Federal Reserve Bank estimates put student loan debt at over $1 trillion. An April 2016 Wall Street Journal report indicates the rate of default, delinquency and postponement on these loans runs higher than 40 percent. The socioeconomic ramifications of such debt stretch well beyond GDP growth headwinds to include long-term individual financial fragility, the consequences of delayed household formation, and even, perhaps, romantic partner selection based on debt levels of potential partners, thus exacerbating wealth concentration.
As the adage holds, “debts that can’t be repaid won’t be repaid.” Historically, our national economic fortune has been made possible by “growing our way” out of financial difficulties. How, though, can the difficulty of the student debt problem be solved by growth, when growth is obstructed by the debt itself? Perhaps unorthodox solutions should be considered.
Of such whispered policy solutions, the most quietly voiced would have to be that of student debt forgiveness – a so-called “debt jubilee.” For debts that won’t be repaid, that would not be unprecedented. Since the first recorded use of debt roughly 5,000 years ago in Mesopotamia, the use of the “jubilee” to expunge unpayable debts has occurred across cultures and with some frequency.

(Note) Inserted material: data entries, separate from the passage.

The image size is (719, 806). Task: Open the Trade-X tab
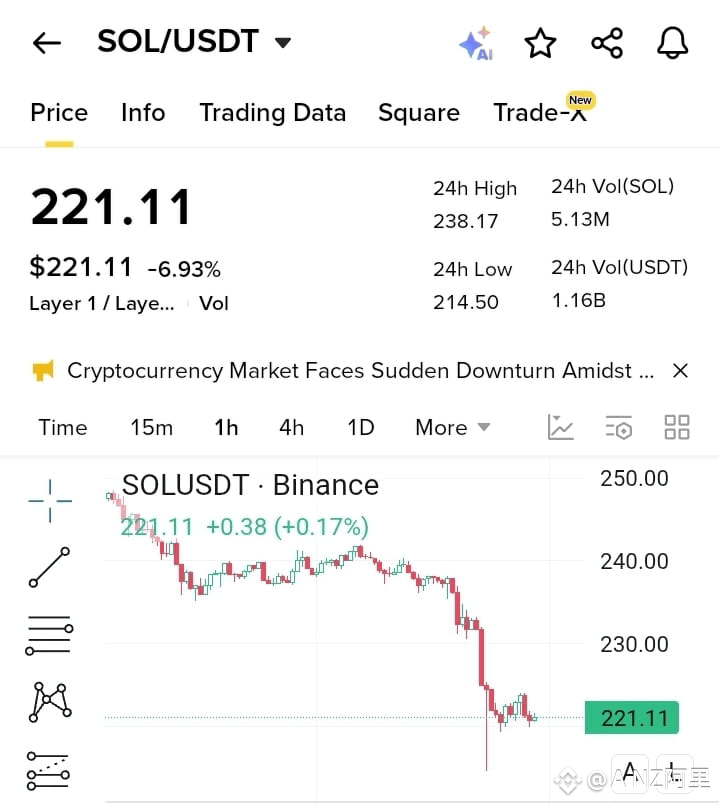pos(540,113)
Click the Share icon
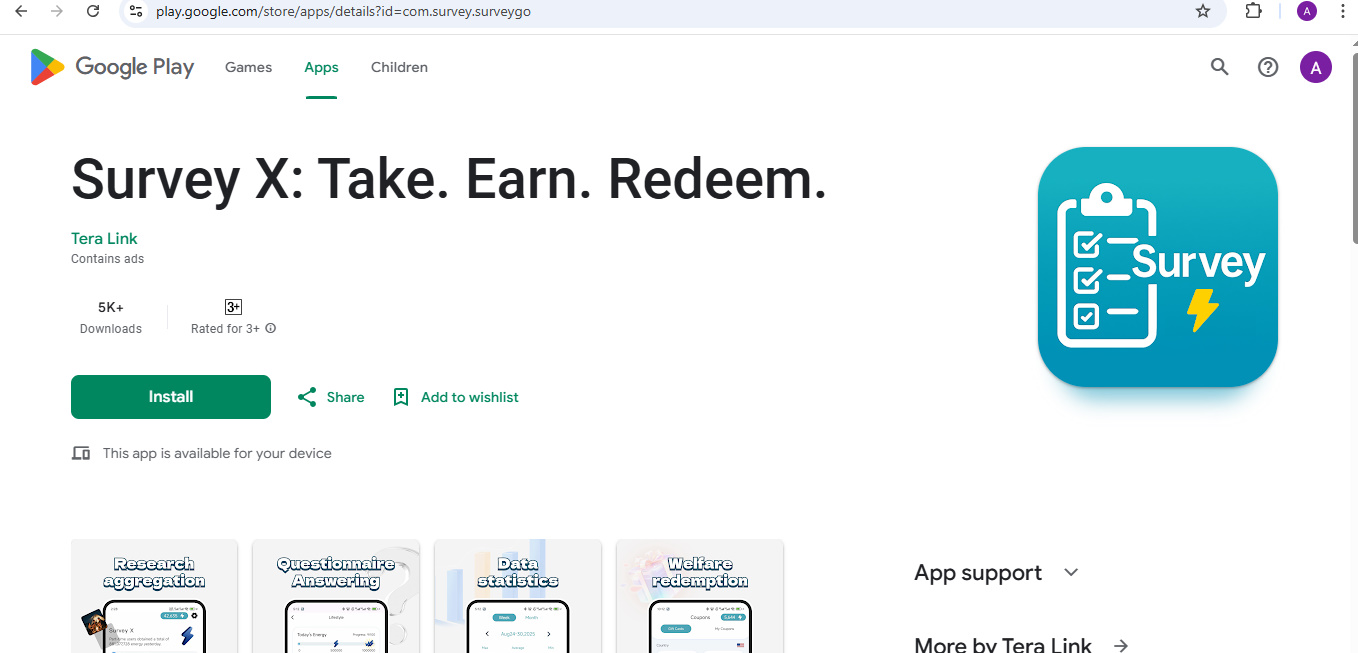The width and height of the screenshot is (1358, 653). [x=307, y=397]
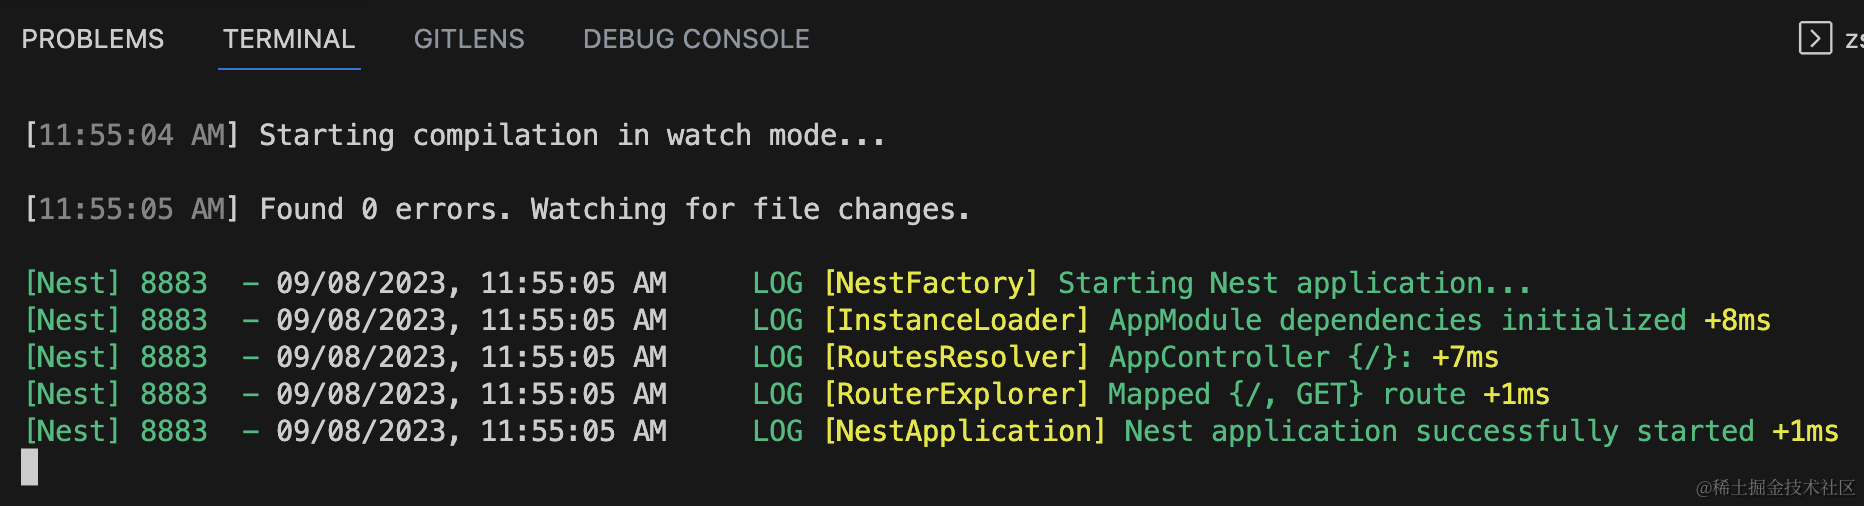Click the [NestFactory] log tag

point(930,283)
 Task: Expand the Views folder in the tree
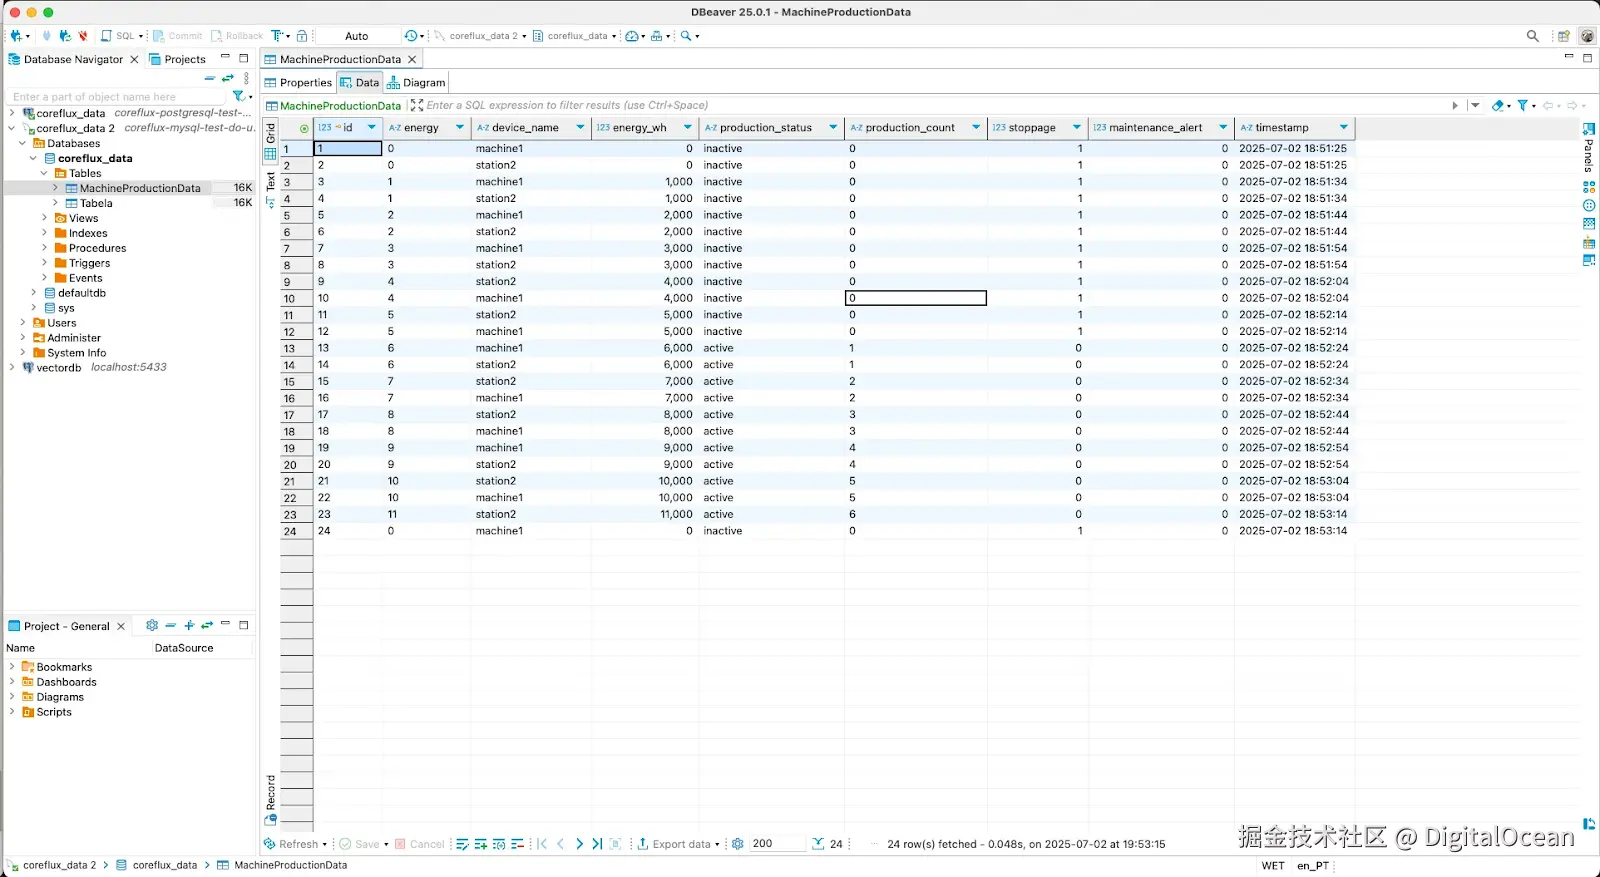[x=44, y=218]
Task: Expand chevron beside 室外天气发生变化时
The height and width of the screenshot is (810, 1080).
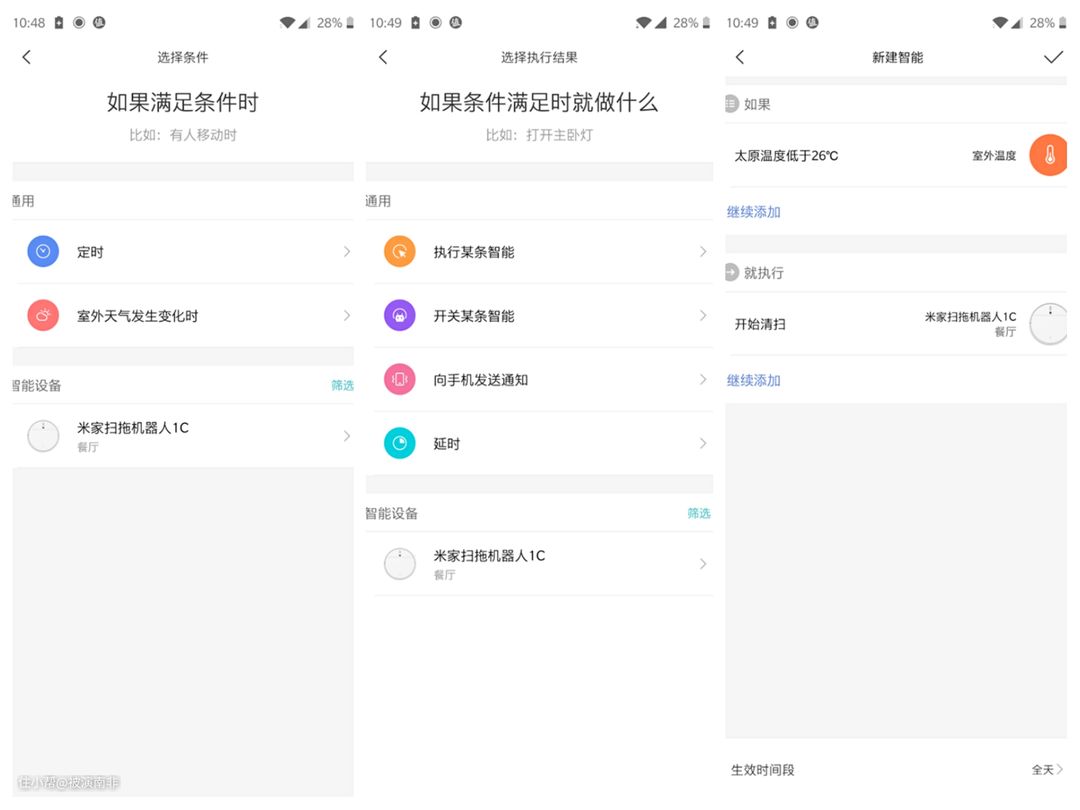Action: pyautogui.click(x=347, y=316)
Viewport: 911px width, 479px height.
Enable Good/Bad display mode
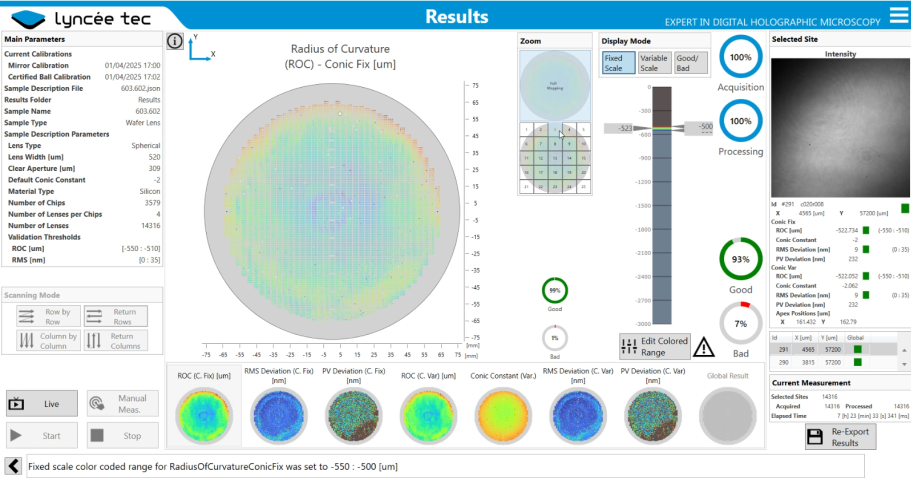[690, 63]
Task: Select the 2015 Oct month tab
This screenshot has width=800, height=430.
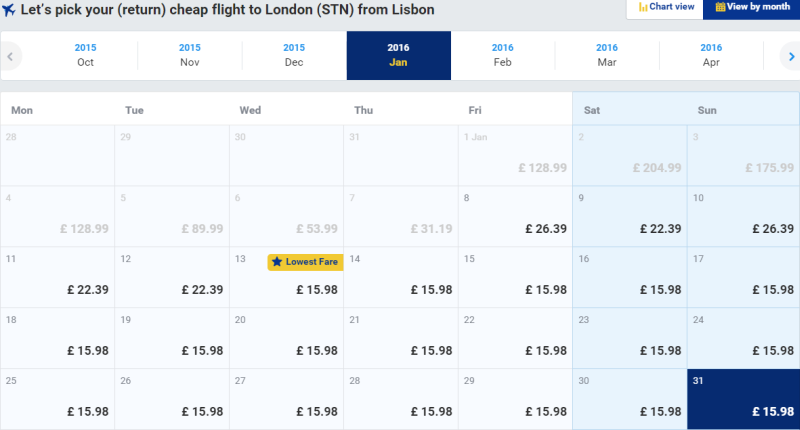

If ever uttered in circles of policy wonks, any discussion of a “jubilee” on student loan debt would surely be silenced by two words: moral hazard. These words conjure thoughts of the collapse of Bear Stearns and Lehman Brothers. When a borrower does not face the risk associated with a loan, no disincentives exist to continued borrowing. With risky behavior validated, it is likely to be repeated.
A distinction, however, must be drawn. Student loan debt is qualitatively different from consumer debt. A borrower takes student loans on for a singular purpose: a diploma. This is a largely onetime event, which, due to biological, social and institutional constraints, will never be replicated as with other forms of consumer debt incurred through acquisitive pursuits.